Directions.
Scan the entries below for the word "City". Copy each line that has it.
[Start of Attachment]
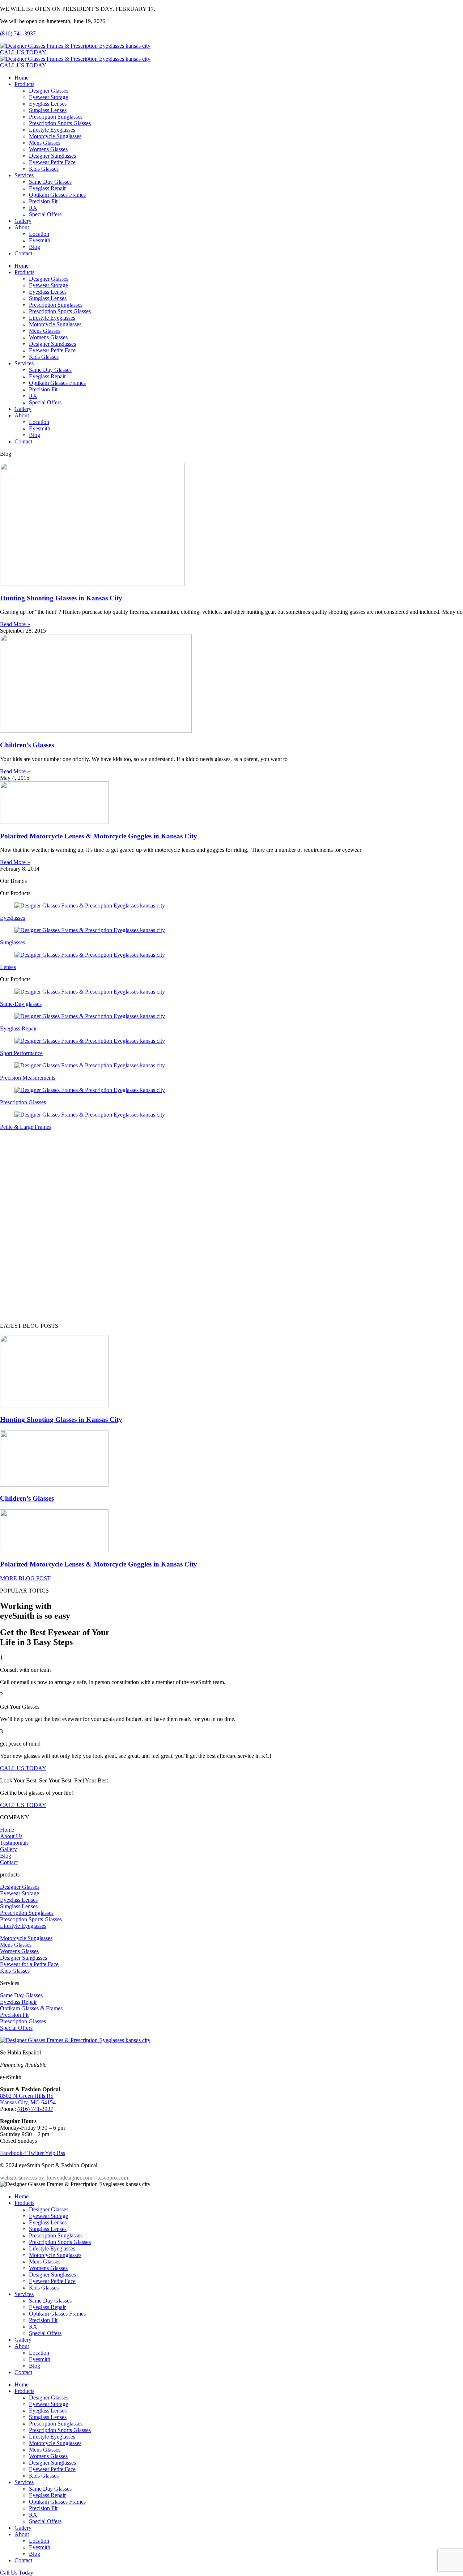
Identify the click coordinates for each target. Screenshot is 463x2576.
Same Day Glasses (50, 182)
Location (39, 234)
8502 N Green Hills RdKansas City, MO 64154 (28, 2099)
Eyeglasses (12, 918)
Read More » (15, 624)
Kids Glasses (44, 169)
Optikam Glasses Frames (57, 195)
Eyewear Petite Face (52, 162)
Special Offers (45, 214)
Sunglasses (12, 942)
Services (24, 175)
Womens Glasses (48, 149)
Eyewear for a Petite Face (29, 1964)
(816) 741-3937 (18, 33)
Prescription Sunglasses (55, 117)
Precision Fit (43, 201)
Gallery (22, 221)
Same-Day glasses (21, 1004)
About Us (11, 1836)
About (21, 227)
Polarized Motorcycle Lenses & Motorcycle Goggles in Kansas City (98, 836)
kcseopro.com (112, 2178)
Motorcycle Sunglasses (55, 136)
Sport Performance (21, 1053)
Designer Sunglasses (52, 156)
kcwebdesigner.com (69, 2178)
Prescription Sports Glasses (60, 123)
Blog (34, 247)
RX (33, 208)
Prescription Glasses (23, 1102)
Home (21, 78)
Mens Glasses (44, 143)
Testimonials (14, 1843)
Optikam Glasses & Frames (31, 2008)
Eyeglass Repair (47, 188)
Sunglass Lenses (48, 110)
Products (24, 84)
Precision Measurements (27, 1078)
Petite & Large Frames (25, 1127)
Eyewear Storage (48, 97)
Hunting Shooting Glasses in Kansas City (61, 598)
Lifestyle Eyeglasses (52, 130)
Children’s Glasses (27, 745)
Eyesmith (39, 240)
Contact (23, 253)
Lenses (8, 967)
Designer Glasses (48, 91)
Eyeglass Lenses (48, 104)
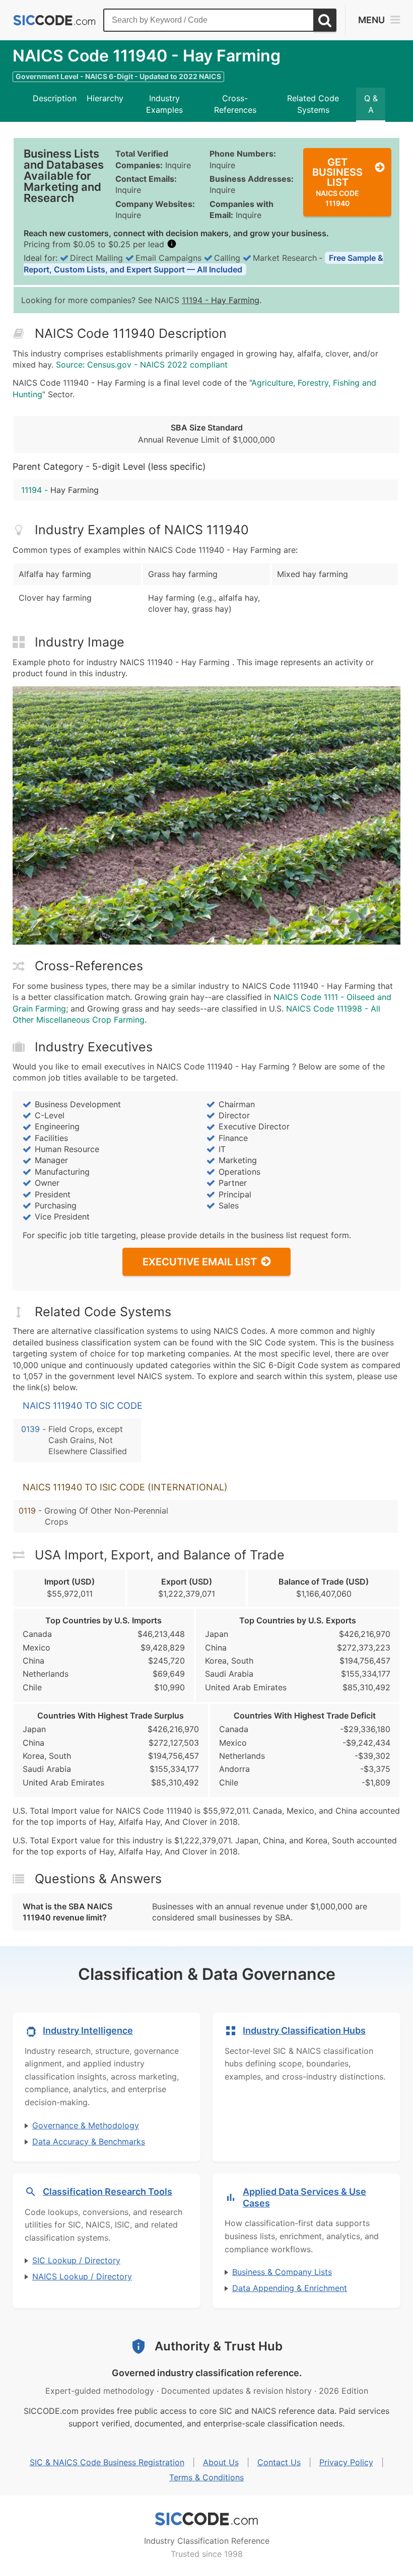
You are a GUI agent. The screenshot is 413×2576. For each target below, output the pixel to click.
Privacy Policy (346, 2462)
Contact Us (279, 2462)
[End of Attachment]
Your solution.
8502 N Green Hills RdKansas City, MO 64154 (28, 2099)
Polarized Motorcycle Lenses & Motorcycle Goggles in Kansas City (98, 836)
Hunting Shooting Glasses in Kansas City (61, 598)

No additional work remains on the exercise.